Investing legend Warren Buffett once said that “success in investing doesn’t correlate with I.Q. once you’re above the level of 125. Once you have ordinary intelligence, what you need is the temperament to control the urges that get other people into trouble in investing.”

In an attempt to understand exactly what kind of temperament Buffett was talking about, Ronald W. Chan interviewed 12 value-investing legends from around the world, learning how their personal background, culture, and life experiences have shaped their investment mindset and strategy. The Value Investors: Lessons from the World’s Top Fund Managers is the result.

### [Dataset content]
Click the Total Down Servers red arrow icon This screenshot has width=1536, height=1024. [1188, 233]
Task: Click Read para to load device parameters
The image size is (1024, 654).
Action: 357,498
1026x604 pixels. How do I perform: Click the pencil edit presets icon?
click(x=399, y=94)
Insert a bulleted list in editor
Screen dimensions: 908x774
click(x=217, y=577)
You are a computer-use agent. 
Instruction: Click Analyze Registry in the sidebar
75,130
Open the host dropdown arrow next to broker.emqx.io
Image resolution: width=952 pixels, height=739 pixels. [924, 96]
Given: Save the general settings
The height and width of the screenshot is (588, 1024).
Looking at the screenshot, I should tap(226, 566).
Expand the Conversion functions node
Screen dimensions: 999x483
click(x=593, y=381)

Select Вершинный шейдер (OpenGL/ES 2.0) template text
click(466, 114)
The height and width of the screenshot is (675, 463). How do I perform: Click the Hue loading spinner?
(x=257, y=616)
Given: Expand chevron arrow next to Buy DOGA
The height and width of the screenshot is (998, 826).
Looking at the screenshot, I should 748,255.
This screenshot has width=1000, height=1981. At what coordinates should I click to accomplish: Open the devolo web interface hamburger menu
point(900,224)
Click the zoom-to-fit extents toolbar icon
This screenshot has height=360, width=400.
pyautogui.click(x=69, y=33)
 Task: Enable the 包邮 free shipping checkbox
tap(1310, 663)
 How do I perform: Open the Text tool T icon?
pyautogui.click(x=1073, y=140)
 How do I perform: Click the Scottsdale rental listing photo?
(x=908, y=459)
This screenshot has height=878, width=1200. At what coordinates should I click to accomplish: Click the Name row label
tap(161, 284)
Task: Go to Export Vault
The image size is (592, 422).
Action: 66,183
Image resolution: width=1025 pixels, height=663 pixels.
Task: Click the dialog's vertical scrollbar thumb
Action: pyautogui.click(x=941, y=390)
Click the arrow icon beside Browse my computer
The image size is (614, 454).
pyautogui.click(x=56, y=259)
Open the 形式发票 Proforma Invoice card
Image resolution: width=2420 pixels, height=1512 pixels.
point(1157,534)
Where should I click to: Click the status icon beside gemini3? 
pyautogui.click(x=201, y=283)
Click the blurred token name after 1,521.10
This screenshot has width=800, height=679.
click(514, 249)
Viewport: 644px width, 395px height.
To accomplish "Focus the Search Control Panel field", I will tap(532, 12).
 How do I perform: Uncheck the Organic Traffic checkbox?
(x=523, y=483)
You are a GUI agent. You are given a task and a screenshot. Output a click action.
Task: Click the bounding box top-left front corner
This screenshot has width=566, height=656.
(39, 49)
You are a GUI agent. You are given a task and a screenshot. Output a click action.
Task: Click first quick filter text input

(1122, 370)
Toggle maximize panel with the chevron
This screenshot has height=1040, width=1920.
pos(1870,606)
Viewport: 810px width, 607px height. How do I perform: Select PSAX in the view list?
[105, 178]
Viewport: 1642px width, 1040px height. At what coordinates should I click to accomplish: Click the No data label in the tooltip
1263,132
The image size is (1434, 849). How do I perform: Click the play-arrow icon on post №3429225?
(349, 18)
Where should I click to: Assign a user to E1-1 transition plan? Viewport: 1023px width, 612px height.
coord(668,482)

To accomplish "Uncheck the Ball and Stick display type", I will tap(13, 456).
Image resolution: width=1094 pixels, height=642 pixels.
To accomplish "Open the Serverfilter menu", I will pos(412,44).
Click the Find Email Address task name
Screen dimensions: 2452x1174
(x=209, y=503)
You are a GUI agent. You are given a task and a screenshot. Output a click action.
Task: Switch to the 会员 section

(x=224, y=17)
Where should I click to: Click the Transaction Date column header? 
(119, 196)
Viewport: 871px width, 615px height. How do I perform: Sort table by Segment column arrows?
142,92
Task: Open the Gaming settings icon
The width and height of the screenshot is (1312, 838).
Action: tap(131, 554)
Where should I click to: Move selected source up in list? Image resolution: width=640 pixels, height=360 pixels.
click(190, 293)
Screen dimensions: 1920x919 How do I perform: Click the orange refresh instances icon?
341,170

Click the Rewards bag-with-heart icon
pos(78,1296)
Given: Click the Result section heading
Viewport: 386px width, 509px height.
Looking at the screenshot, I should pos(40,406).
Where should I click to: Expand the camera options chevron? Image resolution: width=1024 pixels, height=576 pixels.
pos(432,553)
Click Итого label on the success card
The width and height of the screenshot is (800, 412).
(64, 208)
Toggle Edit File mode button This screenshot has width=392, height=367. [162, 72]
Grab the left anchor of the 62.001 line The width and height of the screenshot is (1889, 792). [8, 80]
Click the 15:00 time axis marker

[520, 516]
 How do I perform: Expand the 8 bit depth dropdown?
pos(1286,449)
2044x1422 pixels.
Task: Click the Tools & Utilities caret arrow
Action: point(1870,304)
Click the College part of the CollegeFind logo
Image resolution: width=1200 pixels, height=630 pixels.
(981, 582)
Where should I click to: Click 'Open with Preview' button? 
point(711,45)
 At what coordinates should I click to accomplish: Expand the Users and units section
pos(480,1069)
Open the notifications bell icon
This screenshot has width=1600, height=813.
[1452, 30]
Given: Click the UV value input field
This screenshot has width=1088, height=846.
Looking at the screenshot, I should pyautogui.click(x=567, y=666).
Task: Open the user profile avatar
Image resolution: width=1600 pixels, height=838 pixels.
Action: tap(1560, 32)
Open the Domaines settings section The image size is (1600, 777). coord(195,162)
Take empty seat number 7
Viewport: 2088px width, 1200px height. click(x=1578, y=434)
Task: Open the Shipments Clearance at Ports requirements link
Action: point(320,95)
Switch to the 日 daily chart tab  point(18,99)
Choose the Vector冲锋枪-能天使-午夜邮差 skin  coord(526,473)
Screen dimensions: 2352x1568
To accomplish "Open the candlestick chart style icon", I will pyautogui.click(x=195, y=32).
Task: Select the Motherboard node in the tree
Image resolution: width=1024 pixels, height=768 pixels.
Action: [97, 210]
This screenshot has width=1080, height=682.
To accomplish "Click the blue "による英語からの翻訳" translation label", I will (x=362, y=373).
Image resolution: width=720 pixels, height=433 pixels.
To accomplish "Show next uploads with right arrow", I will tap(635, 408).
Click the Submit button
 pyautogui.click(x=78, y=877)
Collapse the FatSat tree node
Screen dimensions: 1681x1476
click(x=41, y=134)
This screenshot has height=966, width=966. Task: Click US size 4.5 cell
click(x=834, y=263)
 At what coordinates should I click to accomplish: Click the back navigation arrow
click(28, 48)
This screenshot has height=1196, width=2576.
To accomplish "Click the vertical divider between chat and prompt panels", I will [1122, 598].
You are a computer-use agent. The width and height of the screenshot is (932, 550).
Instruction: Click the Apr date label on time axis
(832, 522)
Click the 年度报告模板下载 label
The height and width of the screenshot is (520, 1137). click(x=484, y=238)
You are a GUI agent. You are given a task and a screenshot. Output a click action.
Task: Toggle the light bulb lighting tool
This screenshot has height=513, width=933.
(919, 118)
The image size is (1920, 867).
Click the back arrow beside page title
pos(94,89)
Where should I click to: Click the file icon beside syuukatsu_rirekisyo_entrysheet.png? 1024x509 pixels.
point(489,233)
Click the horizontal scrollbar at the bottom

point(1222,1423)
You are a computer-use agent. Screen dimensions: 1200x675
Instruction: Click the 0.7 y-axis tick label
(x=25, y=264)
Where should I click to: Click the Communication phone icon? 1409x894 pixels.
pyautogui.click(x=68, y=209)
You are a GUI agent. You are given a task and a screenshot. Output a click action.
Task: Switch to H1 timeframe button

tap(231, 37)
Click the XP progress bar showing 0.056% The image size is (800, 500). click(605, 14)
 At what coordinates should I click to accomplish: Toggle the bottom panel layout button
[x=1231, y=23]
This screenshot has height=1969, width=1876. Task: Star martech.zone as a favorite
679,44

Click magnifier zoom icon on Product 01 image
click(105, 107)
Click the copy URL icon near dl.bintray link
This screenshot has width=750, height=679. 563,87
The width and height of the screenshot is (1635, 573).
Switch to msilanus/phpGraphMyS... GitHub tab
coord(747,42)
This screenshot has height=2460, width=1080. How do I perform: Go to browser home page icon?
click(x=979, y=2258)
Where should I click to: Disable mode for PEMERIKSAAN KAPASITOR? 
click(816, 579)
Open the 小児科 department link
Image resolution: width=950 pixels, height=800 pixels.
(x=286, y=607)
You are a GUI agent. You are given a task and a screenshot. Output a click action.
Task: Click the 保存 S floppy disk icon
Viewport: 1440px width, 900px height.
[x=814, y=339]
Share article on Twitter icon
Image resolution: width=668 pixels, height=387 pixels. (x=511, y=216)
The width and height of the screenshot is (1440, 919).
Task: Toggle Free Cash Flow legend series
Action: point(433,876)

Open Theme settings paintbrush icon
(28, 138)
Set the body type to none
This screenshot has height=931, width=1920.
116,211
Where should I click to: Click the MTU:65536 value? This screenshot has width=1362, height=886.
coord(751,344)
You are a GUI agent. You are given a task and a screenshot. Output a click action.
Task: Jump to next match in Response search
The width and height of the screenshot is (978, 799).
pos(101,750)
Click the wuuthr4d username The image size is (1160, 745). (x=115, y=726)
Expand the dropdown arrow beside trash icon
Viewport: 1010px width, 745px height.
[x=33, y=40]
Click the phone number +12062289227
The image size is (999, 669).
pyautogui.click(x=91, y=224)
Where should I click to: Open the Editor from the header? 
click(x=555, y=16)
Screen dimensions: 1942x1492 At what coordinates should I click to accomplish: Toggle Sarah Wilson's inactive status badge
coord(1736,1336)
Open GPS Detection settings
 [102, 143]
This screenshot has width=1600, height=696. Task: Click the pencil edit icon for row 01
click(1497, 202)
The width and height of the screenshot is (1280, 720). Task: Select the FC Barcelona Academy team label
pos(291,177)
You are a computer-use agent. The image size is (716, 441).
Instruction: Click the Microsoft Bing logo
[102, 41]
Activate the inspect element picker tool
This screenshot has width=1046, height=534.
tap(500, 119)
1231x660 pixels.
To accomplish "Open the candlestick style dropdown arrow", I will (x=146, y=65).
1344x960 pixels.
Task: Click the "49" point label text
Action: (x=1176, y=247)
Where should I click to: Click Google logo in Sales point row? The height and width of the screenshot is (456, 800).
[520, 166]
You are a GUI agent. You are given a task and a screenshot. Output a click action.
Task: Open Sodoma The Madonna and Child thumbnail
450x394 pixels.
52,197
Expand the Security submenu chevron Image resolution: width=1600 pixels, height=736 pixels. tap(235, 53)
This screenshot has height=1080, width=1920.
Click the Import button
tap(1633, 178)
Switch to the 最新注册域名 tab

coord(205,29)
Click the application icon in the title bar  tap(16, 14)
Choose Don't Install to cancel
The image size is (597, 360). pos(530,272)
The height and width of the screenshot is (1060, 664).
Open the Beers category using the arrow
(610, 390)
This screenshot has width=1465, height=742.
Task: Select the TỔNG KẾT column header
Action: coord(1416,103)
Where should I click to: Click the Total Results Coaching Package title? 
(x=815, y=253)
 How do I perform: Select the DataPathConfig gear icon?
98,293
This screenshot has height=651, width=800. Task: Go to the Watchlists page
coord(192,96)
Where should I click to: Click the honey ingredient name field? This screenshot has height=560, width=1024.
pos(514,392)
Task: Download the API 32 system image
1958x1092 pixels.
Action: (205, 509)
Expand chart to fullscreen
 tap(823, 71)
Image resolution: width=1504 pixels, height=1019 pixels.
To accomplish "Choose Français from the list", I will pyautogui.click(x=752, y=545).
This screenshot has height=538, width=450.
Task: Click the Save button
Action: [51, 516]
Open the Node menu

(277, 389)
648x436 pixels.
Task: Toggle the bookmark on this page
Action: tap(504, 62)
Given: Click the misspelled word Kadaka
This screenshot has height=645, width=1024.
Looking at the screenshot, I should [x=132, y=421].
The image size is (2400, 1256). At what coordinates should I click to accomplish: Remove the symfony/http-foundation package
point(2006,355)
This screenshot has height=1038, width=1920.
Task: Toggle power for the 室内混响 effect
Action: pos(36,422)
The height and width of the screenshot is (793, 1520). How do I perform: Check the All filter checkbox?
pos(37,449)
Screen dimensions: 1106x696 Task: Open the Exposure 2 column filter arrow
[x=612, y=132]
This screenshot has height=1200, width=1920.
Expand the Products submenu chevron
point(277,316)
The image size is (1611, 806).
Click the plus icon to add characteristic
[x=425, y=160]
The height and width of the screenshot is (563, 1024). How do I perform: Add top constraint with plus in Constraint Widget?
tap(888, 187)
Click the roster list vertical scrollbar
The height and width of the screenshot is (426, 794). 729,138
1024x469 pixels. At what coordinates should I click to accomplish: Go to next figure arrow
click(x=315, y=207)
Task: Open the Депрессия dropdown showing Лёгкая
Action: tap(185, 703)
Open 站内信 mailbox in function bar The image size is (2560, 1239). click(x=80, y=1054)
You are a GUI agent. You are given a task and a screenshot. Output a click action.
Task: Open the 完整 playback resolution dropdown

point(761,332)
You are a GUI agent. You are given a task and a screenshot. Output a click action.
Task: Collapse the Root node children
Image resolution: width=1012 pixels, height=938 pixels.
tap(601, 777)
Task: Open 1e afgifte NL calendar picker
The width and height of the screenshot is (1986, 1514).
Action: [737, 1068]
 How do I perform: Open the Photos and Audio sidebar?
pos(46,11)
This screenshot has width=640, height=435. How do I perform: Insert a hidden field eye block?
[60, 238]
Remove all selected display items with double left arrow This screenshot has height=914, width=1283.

### [Required work]
Answer these questions from the passage about value investing above:
(a) Above what I.Q. level does Buffett say success in investing stops correlating with I.Q.?
(b) How many value-investing legends did Ronald W. Chan interview?
(c) What is the title of the book that resulted from those interviews?

### [Answer in full]
(a) 125
(b) 12
(c) The Value Investors: Lessons from the World's Top Fund Managers